The top five spots at the end of Q3 stayed the same (the Big 3 rounded out with MLB.TV and WWE Network), due primarily to their early traction in the market and growth over the past several years.
The next five, Sling TV, HBO Now, Crunchyroll, Showtime and CBS All Access have been growing steadily more recently, with Showtime and CBS All Access especially active.
“Showtime and CBS All Access have made a significant push into the OTT space,” said Brett Sappington, Senior Director of Research, Parks Associates. “Their recognized brands and popular content… have provided them with a good basis for building an OTT service.”
And, Sappington said, OTT consumption increasingly has moved to the TV set as they become even more mainstream.
“OTT users watch OTT services on their TV screens between 17-20 days per month, much more than platforms such as a PC, smartphone, or tablet,” he said, a trend that will only grow.
Parks found that Hispanic broadband HHs were even more likely – about 15% higher -- to use OTT services than the U.S. average, noting that many are also subscribing to two or more services. More than a quarter (29%0 subscribe to sports services, higher than any other group, and nearly two-thirds (63%) subscriber to Netflix, also higher than the national average.
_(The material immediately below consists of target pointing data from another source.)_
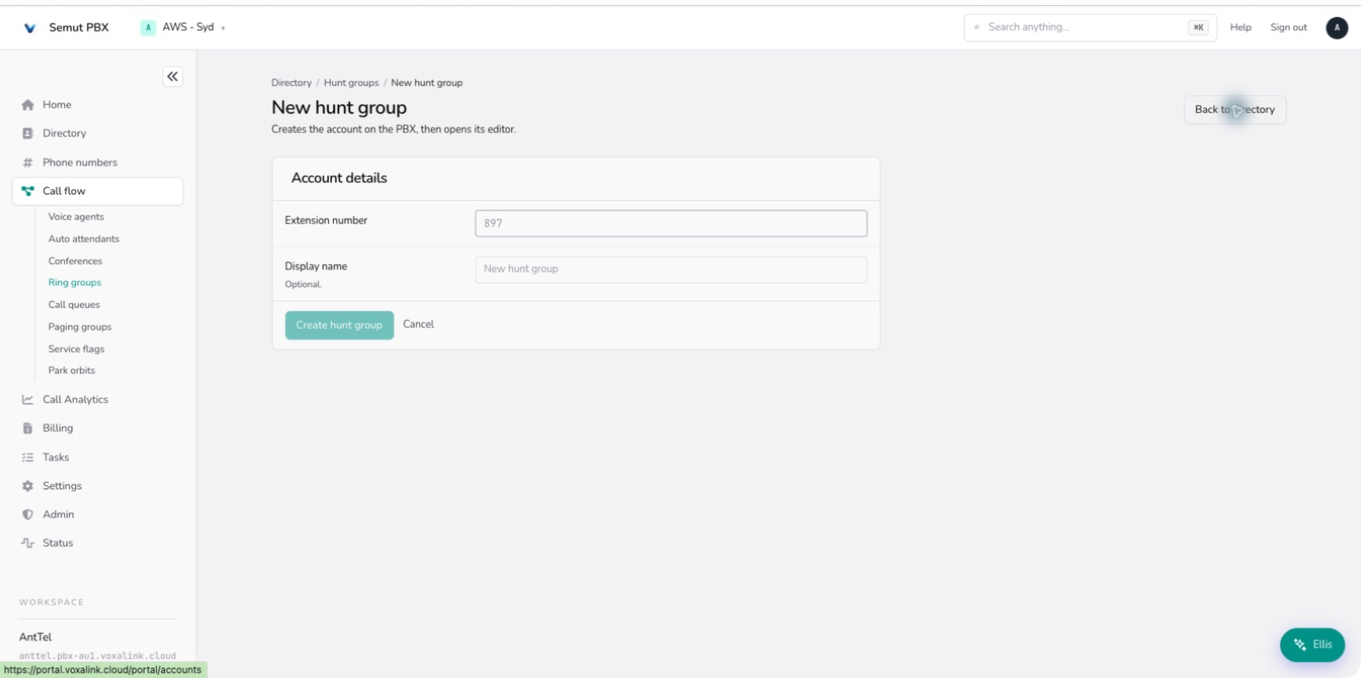
Task: Click the Extension number input field
Action: click(x=671, y=223)
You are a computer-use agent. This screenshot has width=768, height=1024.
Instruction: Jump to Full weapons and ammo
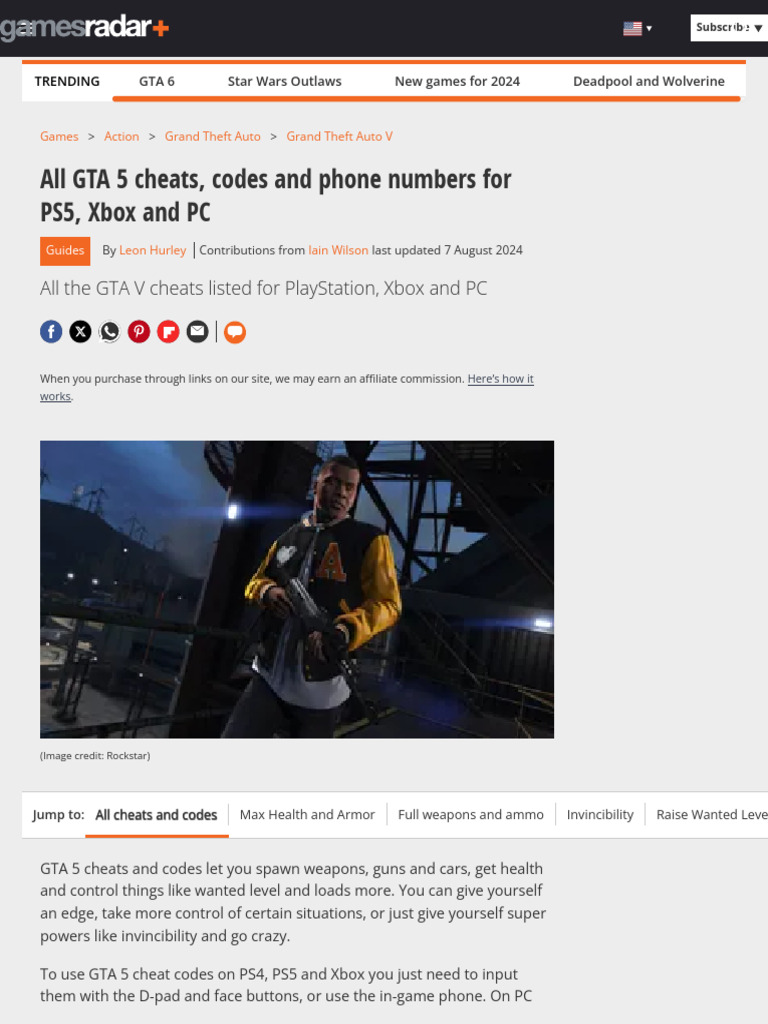[x=471, y=814]
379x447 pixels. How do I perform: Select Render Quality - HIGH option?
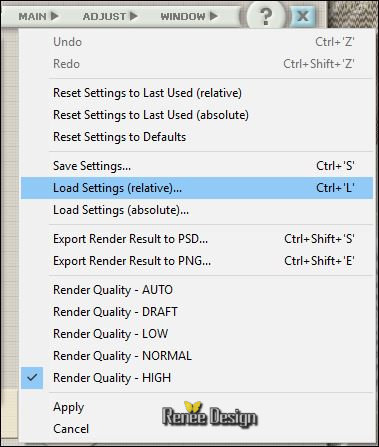tap(197, 378)
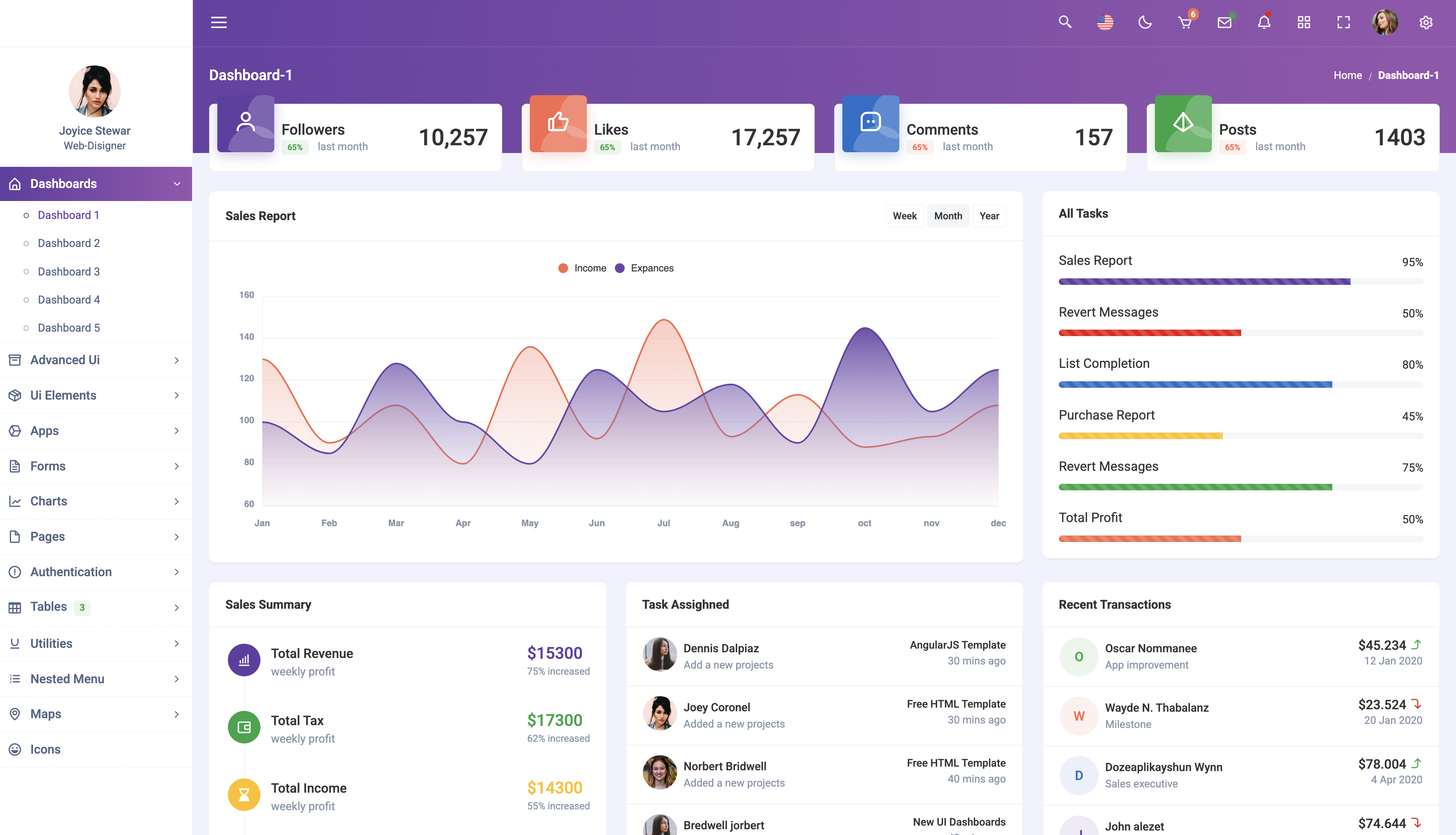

A recent study from eMarketer posits that Amazon Prime Instant Video, which is now available as a standalone service from the broader Amazon Prime service, is now the fastest-growing SVOD service in the U.S., at a clip of more than 16.5% annually.
Next month, however, AT&T is set to launch its DirecTV Now streaming service, a mobile-centric play that could totally upend the space. AT&T CEO Randall Stephenson yesterday said the new play would include about 100 channels – which is expected to also have live linear streams from the major networks, ABC, CBS, FOX and NBC – for a bargain basement $35 a month.
Stephenson has said the telco fully expects DirecTV Now to cannibalize its U-verse and DirecTV legacy pay-TV services, just as its wireless business has gutted its legacy landline phone business.
Dish Network’s Sling TV also has gained subscribers, likely at the expense of Dish Network’s pay-TV service.
As more virtual MVPD services launch – Google (Unplugged) and Hulu, for example – that cannibalization will continue at the expense of cable, satellite and telco pay-TV services.